Mr. Trillo.-But the ladies, sir, the ladies.

The Rev. Dr. Folliott.-Every man may take in a lady: and she who can construe and metricise a chorus, shall, if she so please, pass in by herself.

Mr. Trillo.-But, sir, you will shut me out of my own theatre. Let there at least be a double passport, Greek and Italian.

The Rev. Dr. Folliott.-No, sir; I am inexorable. No Greek, no theatre.

Mr. Trillo.-Sir, I cannot consent to be shut out from my own theatre.

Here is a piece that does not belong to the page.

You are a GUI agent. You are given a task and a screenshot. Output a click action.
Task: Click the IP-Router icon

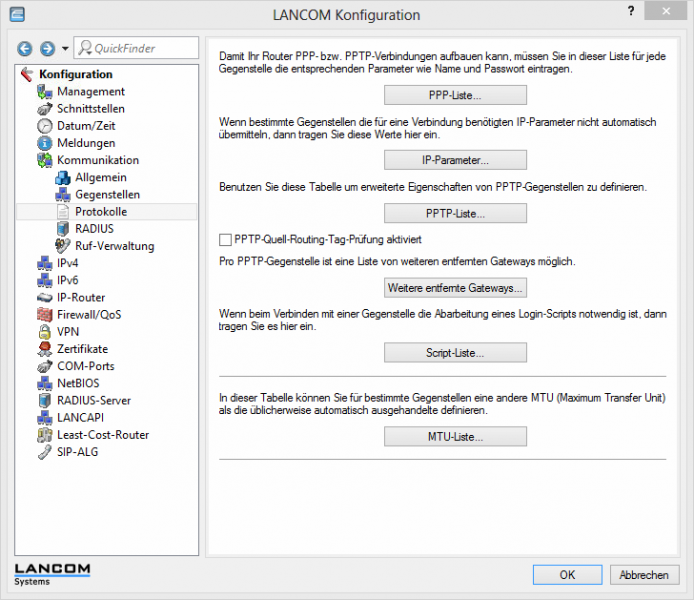(45, 297)
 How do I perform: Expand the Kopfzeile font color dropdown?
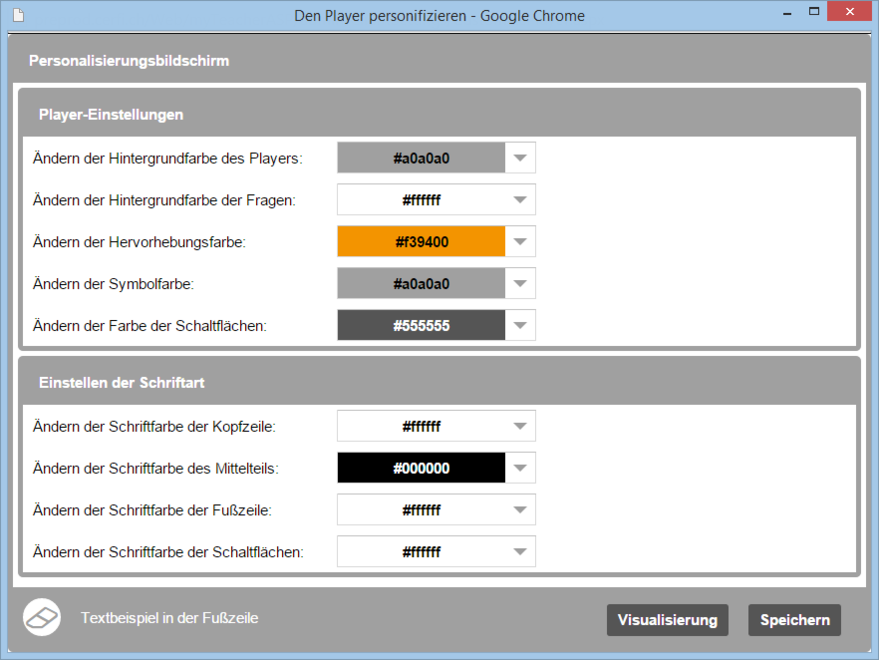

The Rev. Dr. Folliott.-You see how it is, Squire Crotchet the younger; you can scarcely find two to agree on a scheme, and no two of those can agree on the details. Keep your money in your pocket. And so ends the fund for regenerating the world.

Mr. Mac Quedy.-Nay, by no means. We are all agreed on deliberative dinners.

The Rev. Dr. Folliott.-Very true; we will dine and discuss. We will sing with Robin Hood, "If I drink water while this doth last;" and while it lasts we will have no adjournment, if not to the Athenian theatre.

Mr. Trillo.-Well, gentlemen, I hope this chorus at least will please you:-

If I drink water while this doth last,

May I never again drink wine:

For how can a man, in his life of a span,

Do anything better than dine?

We'll dine and drink, and say if we think

That anything better can be,

And when we have dined, wish all mankind

May dine as well as we.

And though a good wish will fill no dish

And brim no cup with sack,

Yet thoughts will spring as the glasses ring,

To illume our studious track.

On the brilliant dreams of our hopeful schemes

The light of the flask shall shine;

And we'll sit till day, but we'll find the way

To drench the world with wine.

The schemes for the world's regeneration evaporated in a tumult of voices.